EXTRAIT DU TEXTE →
========
La qualité de partie du plaignant dans la procédure de récusation
L’autorité statuant sur la demande de récusation a l’obligation (et non pas seulement la compétence) d’intégrer la (les) partie(s) adverse(s) à la procédure. Cette obligation découle de manière directe du droit à un tribunal établi par la loi et de manière indirecte du principe de l’unité de la procédure. Celui qui est touché dans son droit à un tribunal établi par la loi et qui dispose ainsi de la qualité pour recourir, au sens de l’art. 81 al. 1 LTF, doit pouvoir participer à la procédure devant toutes les autorités cantonales inférieures, en vertu de l’art. 111 al. 1 LTF.
Exploitabilité des enregistrements de vidéosurveillance par des particuliers et respect des principes de transparence et de proportionnalité
L’utilisation par des particuliers d’une caméra de vidéosurveillance qui filme le domaine public est soumise à la loi sur la protection des données (LPD). Les enregistrements vidéo ne sont licites que si la vidéosurveillance respecte le principe de transparence (art. 4 al. 4 LPD) et le principe de proportionnalité (art. 4 al. 2 LPD). Il revient à l’autorité d’instruction de déterminer avec précision si ces principes sont respectés.
L’exploitation de moyens de preuve récoltés par vidéosurveillance sur un parking d’aéroport
La vidéosurveillance d’un parking d’aéroport constitue vraisemblablement un traitement de données licite au regard de la LPD. En effet, en l’espèce, le prévenu n’a pas démontré que le volume de données récoltées, leur traitement et les personnes ayant accès aux enregistrements étaient problématiques. Au contraire, il apparaît plutôt que l’atteinte à la personnalité du prévenu provoquée par la prise de vue des caméras du parking était justifiée par les divers intérêts privés de l’exploitant (art. 13 al. 1 LPD). Les enregistrements effectués peuvent donc être considérés comme licites et l’absence de consentement du prévenu n’y change rien. En conséquence, les enregistrements sont exploitables au sein d’une procédure pénale sans qu’il ne faille procéder à la pesée d’intérêts de l’art. 141 al. 2 CPP.
========
MATÉRIEL FOURNI →

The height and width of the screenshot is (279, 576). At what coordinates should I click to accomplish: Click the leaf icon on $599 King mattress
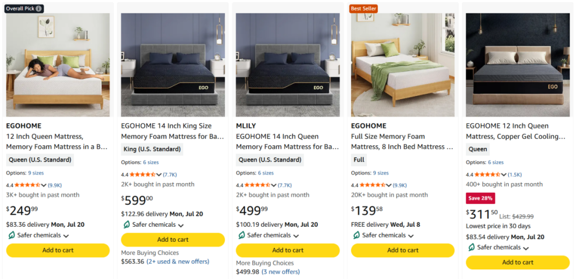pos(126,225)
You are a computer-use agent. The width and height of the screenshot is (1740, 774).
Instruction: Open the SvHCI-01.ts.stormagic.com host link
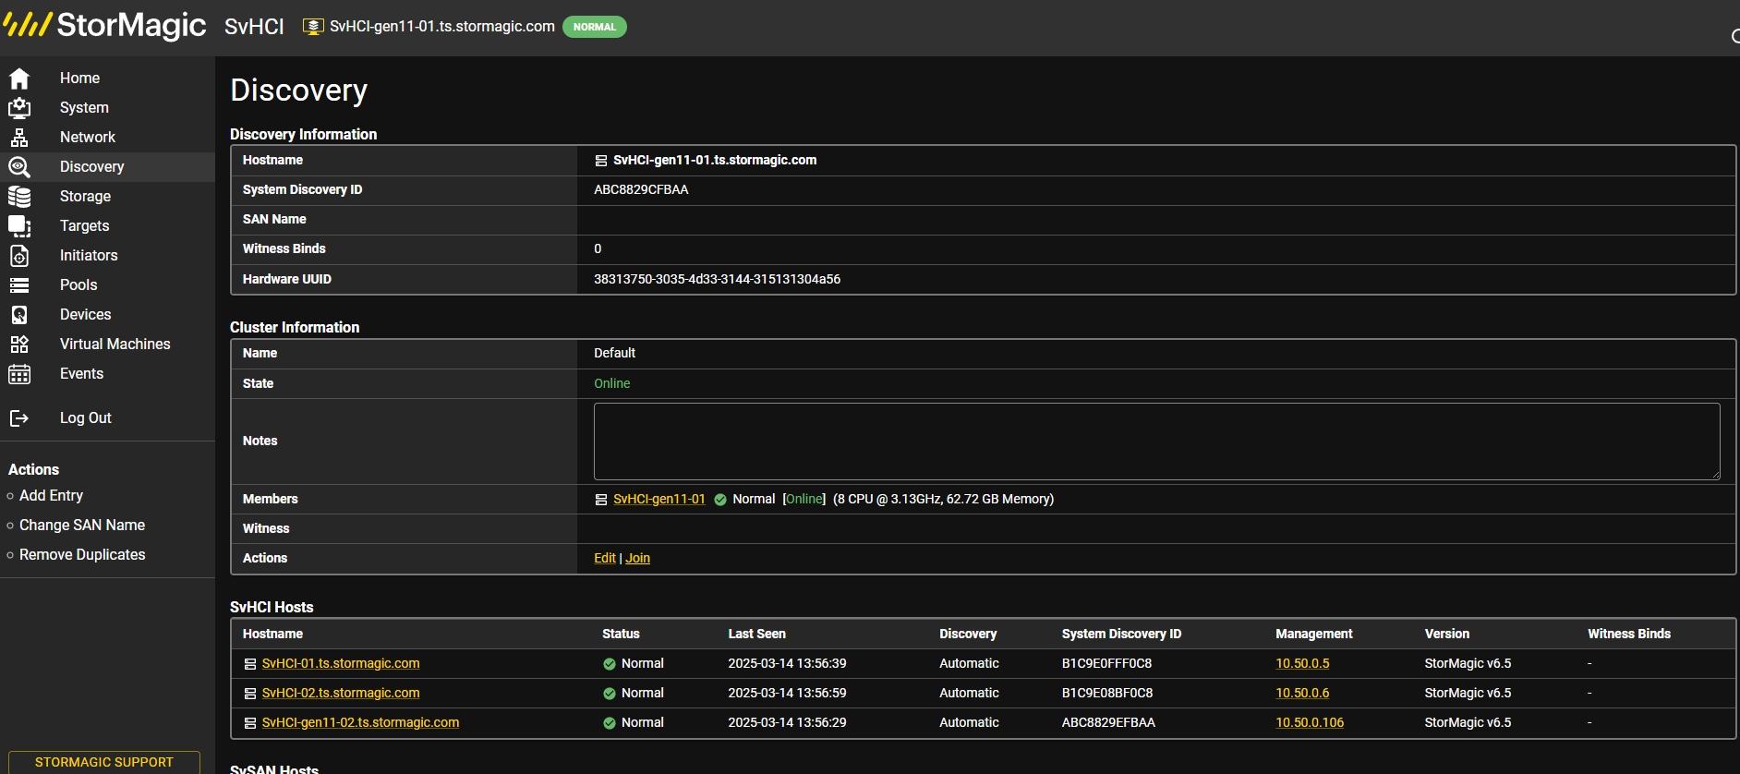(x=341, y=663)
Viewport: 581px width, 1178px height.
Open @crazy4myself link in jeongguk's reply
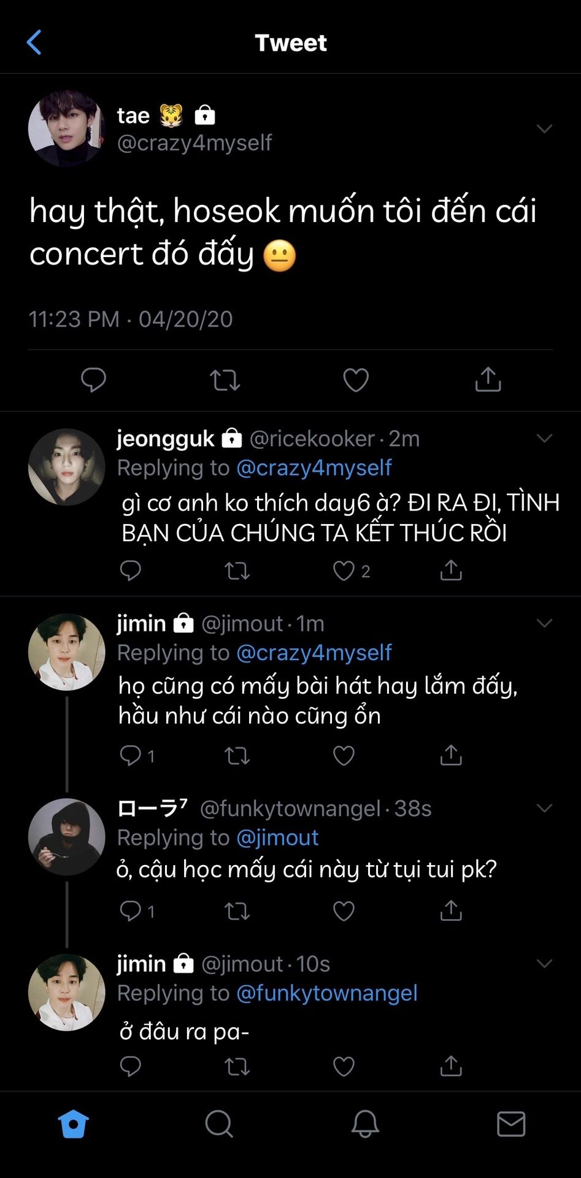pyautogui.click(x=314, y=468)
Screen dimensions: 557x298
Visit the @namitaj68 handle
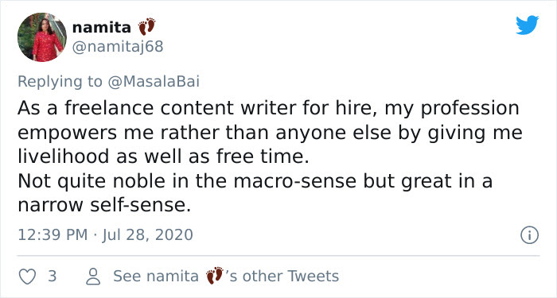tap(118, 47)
========
CONSIGNES →
**A)** Répondez aux questions suivantes à partir de l'extrait sur la récusation et la vidéosurveillance :
(i) En vertu de quel article de la LTF celui qui dispose de la qualité pour recourir doit-il pouvoir participer à la procédure devant toutes les autorités cantonales inférieures ?
(ii) Quels sont les deux principes que la vidéosurveillance doit respecter pour que les enregistrements vidéo soient licites ?
(iii) Selon l'extrait, par quoi l'atteinte à la personnalité du prévenu causée par les caméras du parking était-elle justifiée ?
**B)** Poursuivez l'extrait sur la récusation et la vidéosurveillance à partir de sa dernière phrase.
Le matériel ci-dessus provient d'une source distincte de l'extrait.

RÉPONSES →
**A)**
(i) L'art. 111 al. 1 LTF.
(ii) Le principe de transparence (art. 4 al. 4 LPD) et le principe de proportionnalité (art. 4 al. 2 LPD).
(iii) Par les divers intérêts privés de l'exploitant (art. 13 al. 1 LPD).

**B)**
Un comportement trop passif et peu communicatif pendant plusieurs années peut entraîner l’aliénation du lien de confiance entre un prévenu et son défenseur d’office
Le CPP prévoit que la défense peut être compromise non seulement en cas de violation objective des devoirs du défenseur, mais aussi lorsque le rapport de confiance est considérablement perturbé. La rupture de la relation de confiance doit être étayée et objectivée par des indices concrets. Le Tribunal fédéral considère qu’il est objectivement compréhensible qu’un prévenu perde progressivement la confiance nécessaire dans son défenseur d’office lorsque celui-ci a un comportement trop passif et peu communicatif pendant plusieurs années.
Refus d’une nouvelle audition d’enfants dans le cadre d’une affaire d’abus sexuels et préjudice irréparable (art. 394 let. b CPP)
Un recours contre le refus du ministère public d’ordonner un acte d’instruction n’est recevable que s’il existe un préjudice juridique irréparable au sens de l’art. 394 let. b CPP. Un tel préjudice existe lorsque le refus d’instruire porte sur un moyen de preuve qui risque de disparaître. Tel peut être le cas lorsque le ministère public refuse d’ordonner une seconde audition d’enfants en bas âge dans le cadre d’une instruction portant sur des faits d’abus sexuels.